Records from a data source
== Segment start ==
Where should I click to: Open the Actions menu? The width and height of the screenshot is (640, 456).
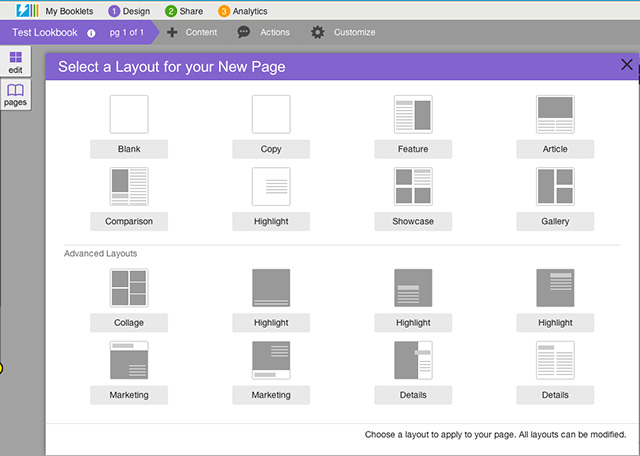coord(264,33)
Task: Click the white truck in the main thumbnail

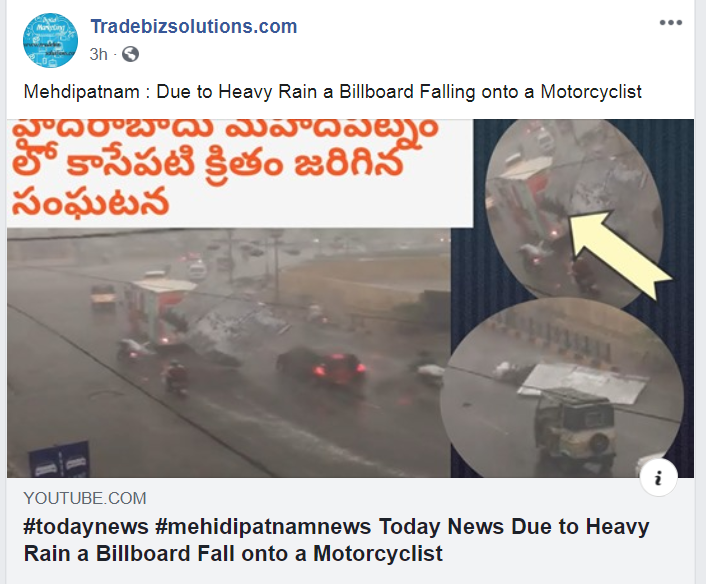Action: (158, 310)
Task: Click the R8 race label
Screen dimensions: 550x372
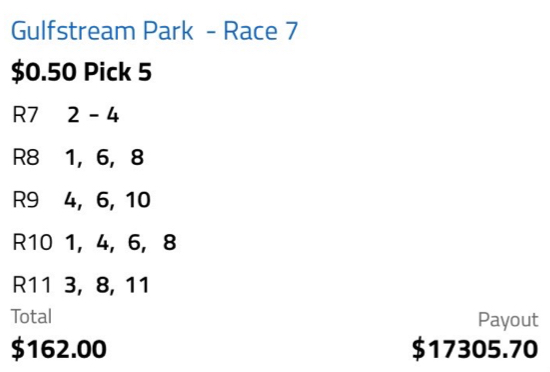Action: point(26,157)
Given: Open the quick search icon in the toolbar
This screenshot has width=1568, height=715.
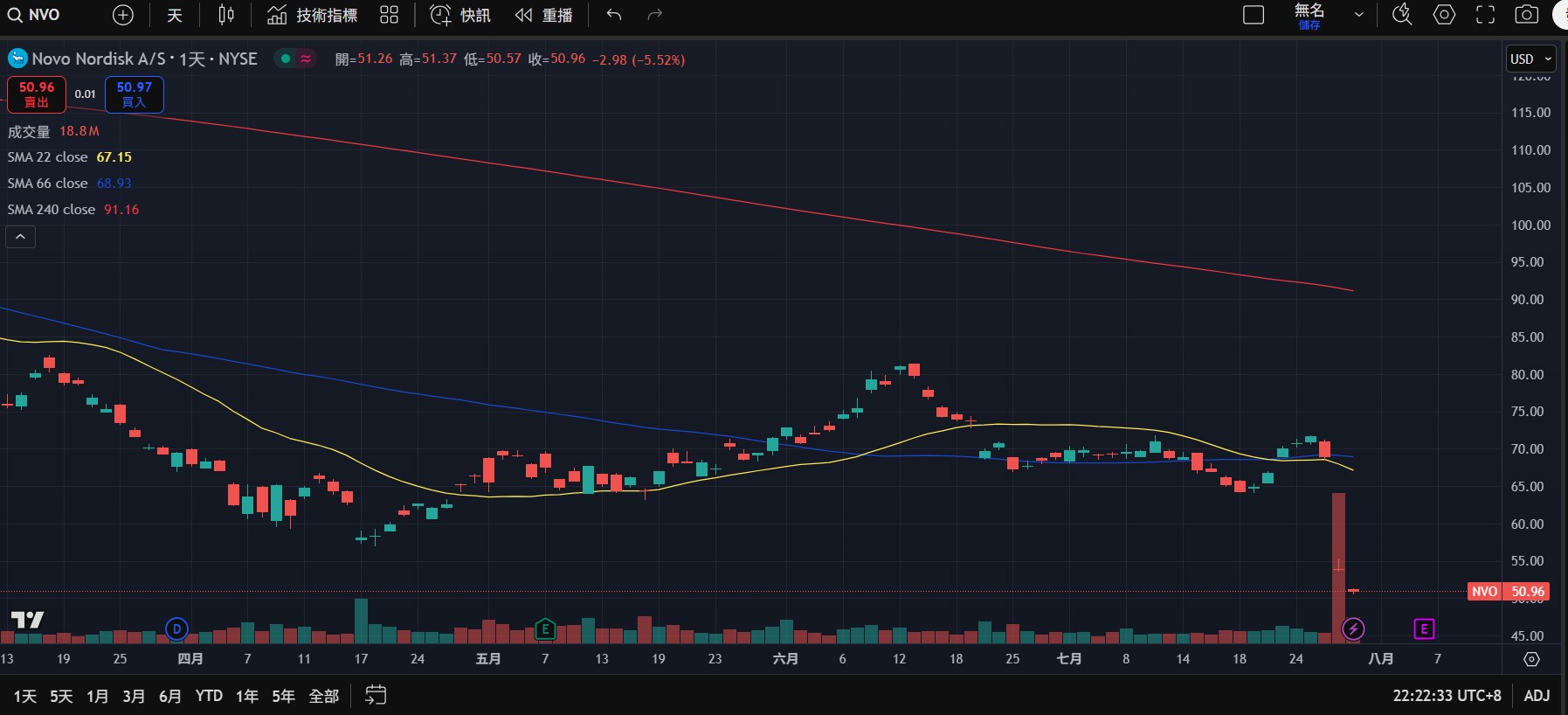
== Segment end ==
▸ **TASK ITEM**
Copy exactly, leaving out pictures, the lines from the line containing "Given: Open the" through the last line of the records.

▸ **TASK ANSWER**
Given: Open the quick search icon in the toolbar
This screenshot has width=1568, height=715.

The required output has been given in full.